Ordinarily, this was a very positive development. In practice, it was little more than a nefarious scheme to capture the police, place it firmly under the control of regime agents and partisans, and completely turn it into a tool for regime protection, away from being a professional and competent Force that impartially serves the public.

Even with the unprecedented growth in its official budget and the recruitment of better-educated officers, the Uganda Police Force for the most part remains institutionally deficient, fraught with nepotism and malfeasance.

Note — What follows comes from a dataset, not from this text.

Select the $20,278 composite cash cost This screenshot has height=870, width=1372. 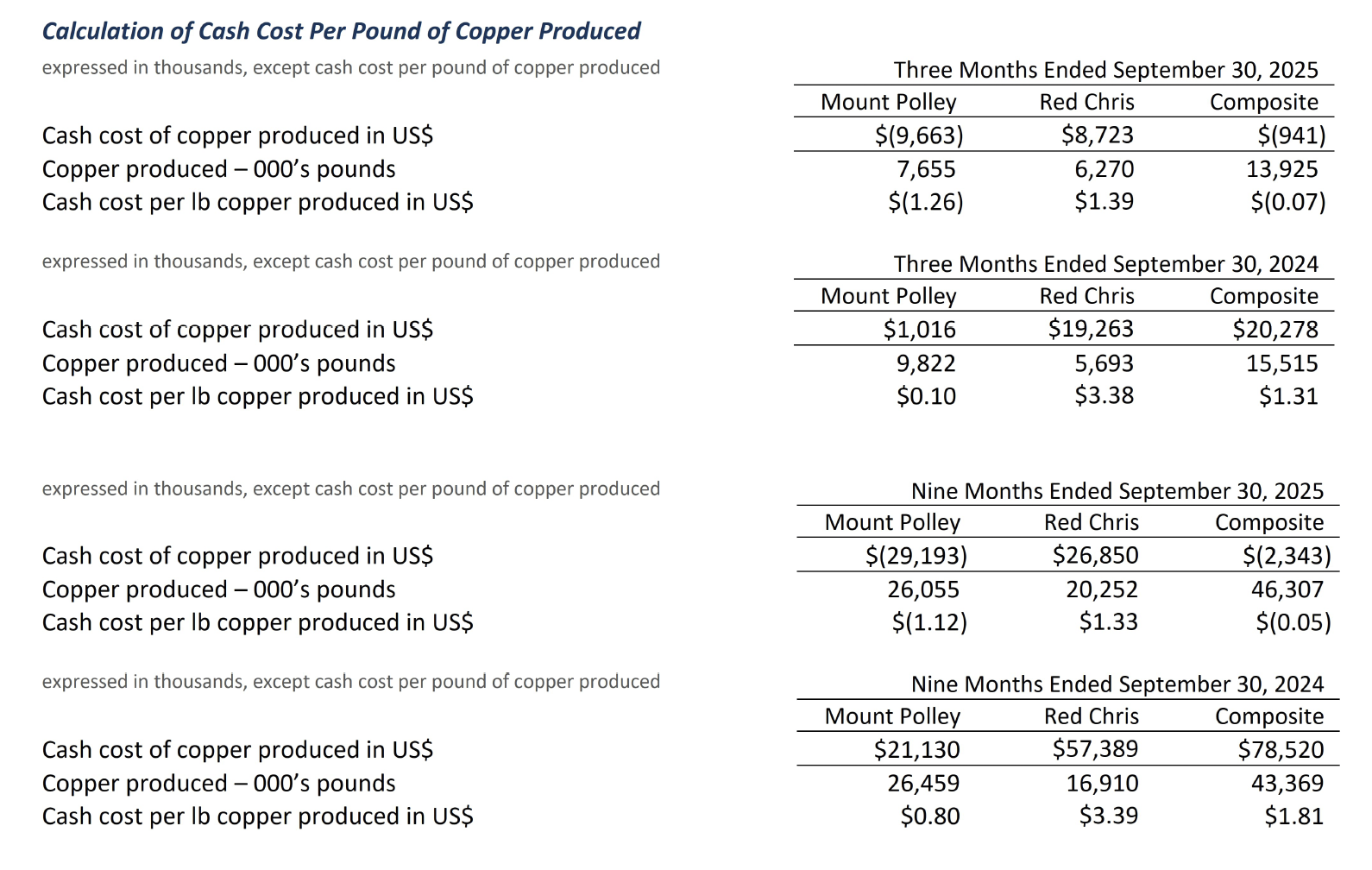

Worse, it has been politically appropriated to serve the narrow interests of the rulers, part of a larger institutional decay, at the behest of a group that militarily captured power to rule and not lead, to pursue personal enrichment and not societal transformation.
Kayihura over-performed for his master, but got thrown under the bus, for whatever sins he may have committed against the chief, but he engineered a thoroughgoing capture of the police.

Now it does not matter who is the Inspector General of Police. What is important is that it is now an established norm to have military officers, on a mission to perpetuate the use of the police as a tool for regime protection and a conduit for channelling classified expenditure toward political activities.

Khisa is assistant professor at North Carolina State University (USA).